The first game we saw at this year’s PAX East was IronOak Game’s For The King. The charming and colorful aesthetic of the game is a bit deceiving of just how brutally hard this game is, and how much it revolves around the complete destruction of your party.
However, it’s probably one of the most enjoyable rogue-like experiences I’ve had, both as a single player experience, and a co-op multiplayer game.
For The King is a Procedural Turn-Based RPG that features Solo and Co-op play. Featuring a blend of Roguelike, Boardgame and JRPG Combat mechanics, For The King has a unique feel and aesthetic. Players must survive cunning enemies and creatures, wicked weather and brutal traps in their quest to solve the mysterious death of the king and bring order to the land.
For The King puts you in charge of a party of three adventurers (or if playing co-op with two others, you’ll control one of the three characters), called by Queen Rosomon of the Kingdom of Fahrul to investigate the dark goings on that have killed the king, and ended the lives of the realms old heroes.

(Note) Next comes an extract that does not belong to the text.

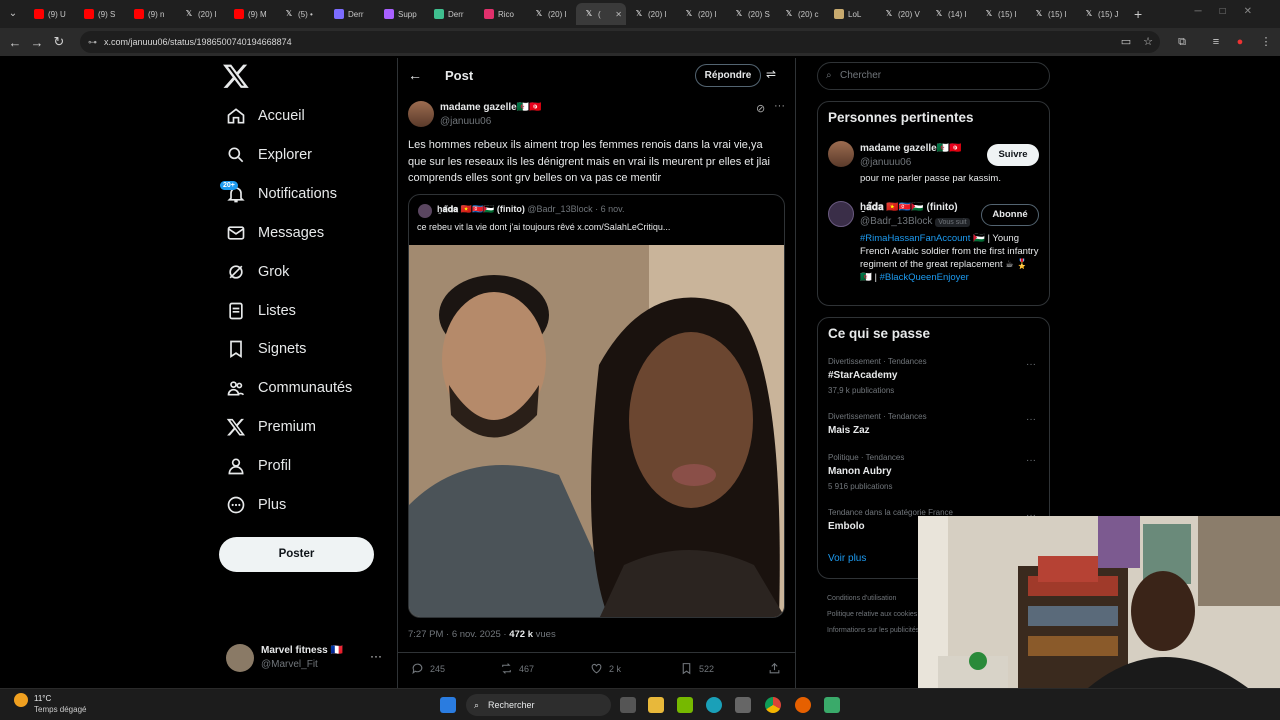 The width and height of the screenshot is (1280, 720). I want to click on browser-tab: Rico, so click(501, 14).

You’ll begin the game by being able to select one of four starting “heroes” (more on how unlocking other heroes works later on), drawn from the common folk who have been tasked to take up the mantle of hero. Thus, you’ll be choosing between blacksmiths and buskers instead of fighters and mages. There are some minor customization options, which I hope will be expanded as the game reaches full launch, but the variety of classes offers you plenty of choice.
Once you start the game, you’ll be given a quest and a certain number of rounds to complete it. This is the core loop of the game, get quest, complete it, get new quest, repeat, and while the quest is always the same, the world is procedurally generated each time you begin, and I’ve seen vastly different layouts, from poisonous swamps, to open plains, to sunny island chains. Of course, this whole questing thing is easier said than done, as the quests will be leading you towards insurmountable odds, see you delving into dungeons, slaying monsters and then getting mercilessly slaughtered by them.
Controlling your party or hero and navigating the world is incredibly easy to understand and is largely intuitive. The game is very clearly inspired by board games, and the world looks like a gigantic, very detailed field of hexes. These hexes are full of monsters, random encounters, and landmarks you’ll have to fight or interact with. Your chance of success in these events will be determined by your characters stats, you use of your focus stat, and when and where you choose to use the consumable items you’ll find or buy.
For The King pulls no punches. There will be times that you end up getting the raw end of a critical hit, or your party ends up in an unwinnable situation. As long as these things happen in the larger game world, it isn’t too bad, as you have ample chances to revive characters and respawn, but if it’s in a dungeon, it’s a lot tougher.
If you’re unable to complete quests in the number of rounds given, you don’t fail them, but the world’s chaos level increases. Similarly, if one of your characters falls in battle, this too increases the world’s chaos level one point. The chaos level can go up to five, at which point the game will become a grueling, hardcore experience where apocalyptic monsters roam the lands of Fahrul and deaths are far more permanent. While some might feel this dissuades exploration, I think it gives the game a wonderful sense of urgency. The Kingdom is in peril and is literally arming the beggars in the streets in the hope that throwing enough people at this problem will save them. This isn’t a time for side-quests.
Your party will die in For The King, but all is not lost. Completing major story steps will give you Lore Books, a currency that carries over between party deaths (additionally, all players receive the same amount lore books in Multiplayer, so there’s no need to worry about host preference or anything like that). These lore books can be used in The Lore Store to unlock new character classes, items to be added into loot tables, events and locations to encounter. It’s a fantastic system that makes it so that even when you die to a particularly unlucky encounter, you don’t feel like the attempt was completely worthless, and you always feel like you’re working towards something.
Online Multiplayer is in Beta, but works incredibly well. The only slight inconvenience is the fact that Inventory and UIs you’re able to interact with are player bound, meaning while your friends are taking their turn, you’ll be unable to interact with your own inventory of the world. There’s also no in game chat window enabled at this point, so you’ll want to bust out Discord, Curse or Skype. Not a massive inconvenience in any way, but something you should expect. For The King will certainly take a lot more coordination and communication if you’re playing with other people (In a game I played with friends, there was a fair amount of squabbling over who got to activate a certain powerful shrine, and who got an incredibly powerful sword that dropped. Vulgarities were exchanged), but that’s part of the fun. I had such a good time with it that it’s almost certainly my preferred way to play.
For the King is currently on Steam Early Access for $14.99.
Early Access is expected to run for around 6 months, but the game is in such a solid state I’d suggest picking it up now at the discount if you’re interested in it at all.